Stored items from a collection:

□ □ □ □ □

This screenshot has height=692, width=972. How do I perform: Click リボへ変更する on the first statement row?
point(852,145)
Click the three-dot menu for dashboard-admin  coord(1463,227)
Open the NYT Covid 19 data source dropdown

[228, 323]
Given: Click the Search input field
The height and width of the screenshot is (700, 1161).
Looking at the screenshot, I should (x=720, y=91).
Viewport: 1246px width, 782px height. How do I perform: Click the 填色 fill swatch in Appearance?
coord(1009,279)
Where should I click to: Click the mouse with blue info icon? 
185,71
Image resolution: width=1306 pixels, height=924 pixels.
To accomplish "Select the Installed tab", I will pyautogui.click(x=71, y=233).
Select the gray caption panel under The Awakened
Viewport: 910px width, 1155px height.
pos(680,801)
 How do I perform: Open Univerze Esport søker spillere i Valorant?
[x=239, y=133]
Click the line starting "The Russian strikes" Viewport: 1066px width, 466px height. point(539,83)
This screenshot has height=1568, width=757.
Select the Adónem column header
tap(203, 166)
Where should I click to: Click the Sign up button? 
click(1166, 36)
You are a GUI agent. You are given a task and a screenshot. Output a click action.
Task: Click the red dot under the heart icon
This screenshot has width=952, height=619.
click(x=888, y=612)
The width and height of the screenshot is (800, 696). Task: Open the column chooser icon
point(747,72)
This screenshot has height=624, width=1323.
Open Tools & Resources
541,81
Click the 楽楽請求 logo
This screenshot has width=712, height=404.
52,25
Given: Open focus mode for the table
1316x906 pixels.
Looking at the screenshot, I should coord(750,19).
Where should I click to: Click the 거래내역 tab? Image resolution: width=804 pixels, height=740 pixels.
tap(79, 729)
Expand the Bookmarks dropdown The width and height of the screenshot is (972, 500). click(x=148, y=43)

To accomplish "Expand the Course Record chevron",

□ □ □ □ □

WORK TO BE COMPLETED: Transcribe the data above completely and exactly.

ANSWER BOX:
This screenshot has height=692, width=972. How do I perform: Click リボへ変更する on the first statement row?
point(852,145)
Click the three-dot menu for dashboard-admin  coord(1463,227)
Open the NYT Covid 19 data source dropdown

[228, 323]
Given: Click the Search input field
The height and width of the screenshot is (700, 1161).
Looking at the screenshot, I should (x=720, y=91).
Viewport: 1246px width, 782px height. How do I perform: Click the 填色 fill swatch in Appearance?
coord(1009,279)
Where should I click to: Click the mouse with blue info icon? 
185,71
Image resolution: width=1306 pixels, height=924 pixels.
To accomplish "Select the Installed tab", I will pyautogui.click(x=71, y=233).
Select the gray caption panel under The Awakened
Viewport: 910px width, 1155px height.
pos(680,801)
 How do I perform: Open Univerze Esport søker spillere i Valorant?
[x=239, y=133]
Click the line starting "The Russian strikes" Viewport: 1066px width, 466px height. point(539,83)
This screenshot has height=1568, width=757.
Select the Adónem column header
tap(203, 166)
Where should I click to: Click the Sign up button? 
click(1166, 36)
You are a GUI agent. You are given a task and a screenshot. Output a click action.
Task: Click the red dot under the heart icon
This screenshot has width=952, height=619.
click(x=888, y=612)
The width and height of the screenshot is (800, 696). Task: Open the column chooser icon
point(747,72)
This screenshot has height=624, width=1323.
Open Tools & Resources
541,81
Click the 楽楽請求 logo
This screenshot has width=712, height=404.
52,25
Given: Open focus mode for the table
1316x906 pixels.
Looking at the screenshot, I should coord(750,19).
Where should I click to: Click the 거래내역 tab? Image resolution: width=804 pixels, height=740 pixels.
tap(79, 729)
Expand the Bookmarks dropdown The width and height of the screenshot is (972, 500). click(x=148, y=43)

To accomplish "Expand the Course Record chevron",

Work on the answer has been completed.